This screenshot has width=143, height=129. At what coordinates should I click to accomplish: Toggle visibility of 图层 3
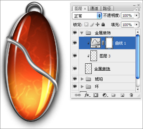pos(75,56)
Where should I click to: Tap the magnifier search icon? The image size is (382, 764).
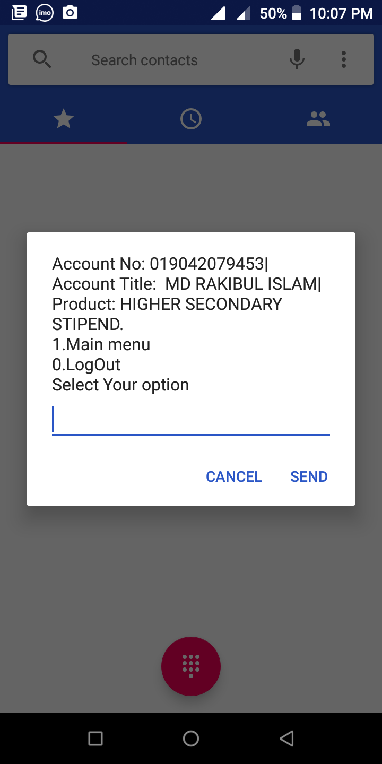pyautogui.click(x=42, y=59)
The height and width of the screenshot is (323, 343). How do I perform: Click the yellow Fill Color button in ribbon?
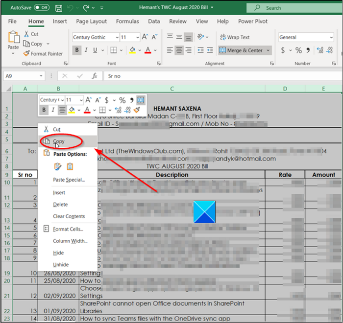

^^^^

## Instructions to follow:
Copy exactly the lines that run from the line containing "Where should I" to the end of the data above, keeping both end lines and leaving out all pictures.

## Expected output:
Where should I click to: Tap the magnifier search icon? The image size is (382, 764).
pyautogui.click(x=42, y=59)
The height and width of the screenshot is (323, 343). How do I perform: Click the yellow Fill Color button in ribbon?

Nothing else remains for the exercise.